**ЗАДАНИЯ**:
1 > Верните дословно фрагмент текста о романе «Тайная река», начиная со слов «Тайная река (Гренвилл)» и заканчивая словами «было совершенно чуждо.» включительно.
2 > Продолжите текст о романе «Тайная река», начав сразу после его последнего предложения.

**ИСХОДНЫЙ ТЕКСТ**:
Тайная река (Гренвилл) - страница 3

Главная и самая драматичная часть истории Гренвилл – это ее итог, и здесь особенно восхищаться-то нечем. Бескрайняя серо-зеленая пустота не была, конечно же, пустой. Обитатели умели мастерски в ней скрываться, но это не значит, что их не было. Почти во всем их культура была прямо противоположной культуре колонистов, ни одна из сторон не знала языка другой стороны, и хотя на первый взгляд ничто не препятствовало их свободному общению, это не значит, что они могли бы сотрудничать. Дело не только в том, что аборигены были темнокожими и ходили обнаженными, а колонисты – белыми и считали наготу непристойной. Куда больше рознило их отношение к собственности: колонисты признавали собственность, а аборигенам это понятие было совершенно чуждо.

**ЗАПИСИ НАБОРА ДАННЫХ**:
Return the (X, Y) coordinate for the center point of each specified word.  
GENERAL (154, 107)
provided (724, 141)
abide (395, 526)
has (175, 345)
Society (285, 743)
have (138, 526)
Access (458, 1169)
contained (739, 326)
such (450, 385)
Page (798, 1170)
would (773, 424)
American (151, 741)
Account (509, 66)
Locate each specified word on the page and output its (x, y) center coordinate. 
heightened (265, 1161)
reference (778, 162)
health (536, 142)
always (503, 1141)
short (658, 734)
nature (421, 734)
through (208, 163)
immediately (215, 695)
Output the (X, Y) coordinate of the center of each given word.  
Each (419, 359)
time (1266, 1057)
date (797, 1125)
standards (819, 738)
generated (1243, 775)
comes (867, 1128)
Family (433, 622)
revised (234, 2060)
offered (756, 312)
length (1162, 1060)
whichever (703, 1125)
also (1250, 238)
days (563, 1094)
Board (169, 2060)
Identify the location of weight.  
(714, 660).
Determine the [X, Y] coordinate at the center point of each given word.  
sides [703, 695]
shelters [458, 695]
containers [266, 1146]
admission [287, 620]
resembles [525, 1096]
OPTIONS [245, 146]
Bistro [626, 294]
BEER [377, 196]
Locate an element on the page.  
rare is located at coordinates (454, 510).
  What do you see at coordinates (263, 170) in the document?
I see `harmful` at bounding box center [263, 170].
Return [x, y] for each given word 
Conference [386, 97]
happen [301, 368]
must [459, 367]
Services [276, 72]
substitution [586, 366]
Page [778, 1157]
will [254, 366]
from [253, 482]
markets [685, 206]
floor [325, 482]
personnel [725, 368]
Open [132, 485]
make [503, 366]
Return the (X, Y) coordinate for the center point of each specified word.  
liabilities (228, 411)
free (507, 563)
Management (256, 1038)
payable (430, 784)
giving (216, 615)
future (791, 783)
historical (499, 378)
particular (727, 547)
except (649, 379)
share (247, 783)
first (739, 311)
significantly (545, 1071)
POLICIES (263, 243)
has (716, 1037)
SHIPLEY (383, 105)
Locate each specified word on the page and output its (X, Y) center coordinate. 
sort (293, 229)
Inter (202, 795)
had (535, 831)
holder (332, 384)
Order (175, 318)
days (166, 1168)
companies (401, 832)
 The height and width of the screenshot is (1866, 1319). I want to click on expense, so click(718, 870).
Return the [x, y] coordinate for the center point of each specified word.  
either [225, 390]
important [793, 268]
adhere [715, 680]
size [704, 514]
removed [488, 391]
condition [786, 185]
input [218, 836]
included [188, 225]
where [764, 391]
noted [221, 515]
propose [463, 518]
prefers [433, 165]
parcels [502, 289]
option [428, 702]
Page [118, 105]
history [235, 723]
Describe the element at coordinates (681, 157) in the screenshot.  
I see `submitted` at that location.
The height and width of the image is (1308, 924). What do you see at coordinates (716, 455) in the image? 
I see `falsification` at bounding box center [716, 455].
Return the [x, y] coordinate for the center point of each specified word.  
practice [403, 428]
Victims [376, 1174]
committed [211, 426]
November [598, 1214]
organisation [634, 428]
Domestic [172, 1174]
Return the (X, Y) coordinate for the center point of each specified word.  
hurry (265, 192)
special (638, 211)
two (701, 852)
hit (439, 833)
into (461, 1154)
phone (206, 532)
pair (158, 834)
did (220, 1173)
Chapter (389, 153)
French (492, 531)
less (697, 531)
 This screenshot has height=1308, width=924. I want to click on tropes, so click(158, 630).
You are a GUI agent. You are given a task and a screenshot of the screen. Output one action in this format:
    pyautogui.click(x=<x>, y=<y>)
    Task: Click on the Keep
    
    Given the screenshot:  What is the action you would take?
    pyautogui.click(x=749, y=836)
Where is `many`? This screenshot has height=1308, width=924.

**ОТВЕТЫ К УПРАЖНЕНИЯМ**:
1 >
Тайная река (Гренвилл) - страница 3

Главная и самая драматичная часть истории Гренвилл – это ее итог, и здесь особенно восхищаться-то нечем. Бескрайняя серо-зеленая пустота не была, конечно же, пустой. Обитатели умели мастерски в ней скрываться, но это не значит, что их не было. Почти во всем их культура была прямо противоположной культуре колонистов, ни одна из сторон не знала языка другой стороны, и хотя на первый взгляд ничто не препятствовало их свободному общению, это не значит, что они могли бы сотрудничать. Дело не только в том, что аборигены были темнокожими и ходили обнаженными, а колонисты – белыми и считали наготу непристойной. Куда больше рознило их отношение к собственности: колонисты признавали собственность, а аборигенам это понятие было совершенно чуждо.

2 >
Сначала Уильям Торнхилл зарабатывал на жизнь доставкой товаров из Сиднея поселенцам, которые завели фермы вдоль берега Хоксбери, а потом понял, что сможет иметь куда больше, если сам станет фермером. Белый человек мог приобрести землю очень просто: выбрав участок, посеяв зерно и сказав: «Это мое». Потому что никаких видимых признаков того, что эта земля кому-то принадлежит, не существовало, да и по представлениям белого человека эта земля действительно никому не принадлежала. Но на ней могла расти ямсовая маргаритка[1], корнями которой питались аборигены, и в сезон цветения племена приходили сюда, выкапывали корешки, оставляя часть в земле, чтобы и на следующий год можно было собирать урожай. Поколение за поколением они собирали корешки, и когда кто-то, вспахивая землю, выбрасывал желтые цветочки как сорняки, это означало, что в следующем сезоне племя обречено на голод – если, конечно, не заберет себе выросшую на месте маргариток кукурузу, что казалось аборигенам совершенно естественным. Пища – она не для тебя или для меня, она для всех людей, все люди ее едят. Такая разница в понимании неминуемо вела к катастрофе.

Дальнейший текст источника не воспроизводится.